With such a year, you could be forgiven for missing a few of the smaller but smarter media moments of 2008 — ahead-of-the-curve writing and forward-thinking strategies that not only made sense of the present, but will help shape the future. Will 2009 be better than 2008? Well, it could hardly be worse. Here's what I think we can look forward to.

If 2009 isn't the year of the black media star, then we are all doing something wrong.

The Rise of Undernews

When the first rumblings of a John Edwards affair started bubbling up in 2007, they were dismissed or ignored. No one wanted to cover a story that was equal parts dirty and tragic, which included the obligatory phrase "according to the National Enquirer." But by August 2008, the mainstream media was forced to acknowledge the story, prompting questions about why this story had been ignored for so long.

Mickey Kaus knew. The longtime Slate political blogger and author saw the Edwards affair as the dividing line between news and " undernews" — stories that percolate online, poked and parsed by the blogosphere to determine their viability. Kaus likened the phenomenon to an Off-Broadway tryout — the Sarah Palin baby-rumors swirled online the weekend after she was named as McCain's running mate, but were all but dismissed when her daughter Bristol's pregnancy was announced (except, perhaps, in the mind of Andrew Sullivan).
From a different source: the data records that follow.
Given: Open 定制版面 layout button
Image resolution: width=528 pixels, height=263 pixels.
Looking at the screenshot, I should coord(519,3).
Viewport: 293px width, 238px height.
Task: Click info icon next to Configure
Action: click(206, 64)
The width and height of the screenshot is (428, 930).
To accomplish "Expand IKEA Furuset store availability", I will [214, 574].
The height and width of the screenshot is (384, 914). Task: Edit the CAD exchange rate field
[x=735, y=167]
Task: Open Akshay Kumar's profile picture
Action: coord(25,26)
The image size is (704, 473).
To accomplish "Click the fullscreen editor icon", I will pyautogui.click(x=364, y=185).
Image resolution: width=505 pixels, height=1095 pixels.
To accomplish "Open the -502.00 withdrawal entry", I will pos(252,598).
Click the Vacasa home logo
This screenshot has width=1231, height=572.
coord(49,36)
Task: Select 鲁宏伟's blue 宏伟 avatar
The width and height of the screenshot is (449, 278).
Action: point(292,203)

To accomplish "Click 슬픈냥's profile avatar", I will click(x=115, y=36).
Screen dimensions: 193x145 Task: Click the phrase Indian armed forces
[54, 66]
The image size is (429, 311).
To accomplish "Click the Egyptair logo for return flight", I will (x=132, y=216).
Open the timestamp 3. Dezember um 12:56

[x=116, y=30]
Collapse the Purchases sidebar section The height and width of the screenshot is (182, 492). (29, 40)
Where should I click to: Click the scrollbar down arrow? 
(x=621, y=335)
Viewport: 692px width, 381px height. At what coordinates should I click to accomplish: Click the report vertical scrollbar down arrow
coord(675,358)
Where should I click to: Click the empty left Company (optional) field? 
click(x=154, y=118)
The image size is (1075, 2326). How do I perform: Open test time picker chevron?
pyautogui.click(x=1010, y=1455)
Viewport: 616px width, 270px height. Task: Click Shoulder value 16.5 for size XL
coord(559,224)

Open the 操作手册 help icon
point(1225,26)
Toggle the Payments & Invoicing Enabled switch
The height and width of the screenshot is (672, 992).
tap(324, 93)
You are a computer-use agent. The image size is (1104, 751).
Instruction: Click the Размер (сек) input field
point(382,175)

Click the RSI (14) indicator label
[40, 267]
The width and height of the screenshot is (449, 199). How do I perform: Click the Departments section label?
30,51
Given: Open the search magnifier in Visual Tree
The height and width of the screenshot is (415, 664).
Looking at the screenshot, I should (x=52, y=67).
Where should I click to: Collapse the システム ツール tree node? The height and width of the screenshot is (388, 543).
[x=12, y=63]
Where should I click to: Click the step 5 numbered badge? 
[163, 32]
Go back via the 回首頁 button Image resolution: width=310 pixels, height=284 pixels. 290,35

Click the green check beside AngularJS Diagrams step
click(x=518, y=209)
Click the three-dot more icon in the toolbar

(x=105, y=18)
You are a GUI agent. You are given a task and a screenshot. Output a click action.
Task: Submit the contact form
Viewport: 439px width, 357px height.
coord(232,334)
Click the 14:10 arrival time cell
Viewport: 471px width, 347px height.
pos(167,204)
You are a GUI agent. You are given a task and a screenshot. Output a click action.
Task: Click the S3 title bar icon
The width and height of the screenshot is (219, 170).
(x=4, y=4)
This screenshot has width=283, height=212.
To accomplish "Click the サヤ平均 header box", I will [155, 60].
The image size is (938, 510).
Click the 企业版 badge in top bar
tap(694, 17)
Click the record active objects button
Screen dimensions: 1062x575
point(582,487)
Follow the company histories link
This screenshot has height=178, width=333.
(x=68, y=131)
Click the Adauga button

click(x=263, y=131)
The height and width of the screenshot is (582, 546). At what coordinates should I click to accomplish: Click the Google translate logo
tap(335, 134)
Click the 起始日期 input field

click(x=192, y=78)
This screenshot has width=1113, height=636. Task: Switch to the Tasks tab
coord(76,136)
Expect more heavy lifting by blogs on undernews in 2009. In an era of dwindling newsgathering resources and staff, investigative reporting of all kinds will take further hits. Who will bear the cost of sitting outside John Edwards' home in a van? (When you're a reporter it's a stakeout; when you're a blogger, it's just stalking.) The news/undernews model is not limited to seamy stories; blogs fulminate regularly over this outrage or that, and some do stick ( Trent Lott and Dan Rather can attest to that). But in a world where resources to cover the "real" news is shrinking, who's going to bother with the undernews? Horny politicians, get set to unbuckle.

Go Online or Go Home

Last April, New York magazine ran a cover story called " How Gossip Girl Is Changing The Way We Watch Television." Editor Adam Moss changed the way TV was covered by tapping two bloggers, Jessica Pressler and Chris Rovzar, to write the story in the same breathless, giddy fan-girl voice of their obsessive blog posts on the subject. In fact, Moss understands the free-flow between print and online so well that he even did it backwards last year, launching the offshoot print magazine Look, based on NYMag.com's wildly successful fashion week coverage.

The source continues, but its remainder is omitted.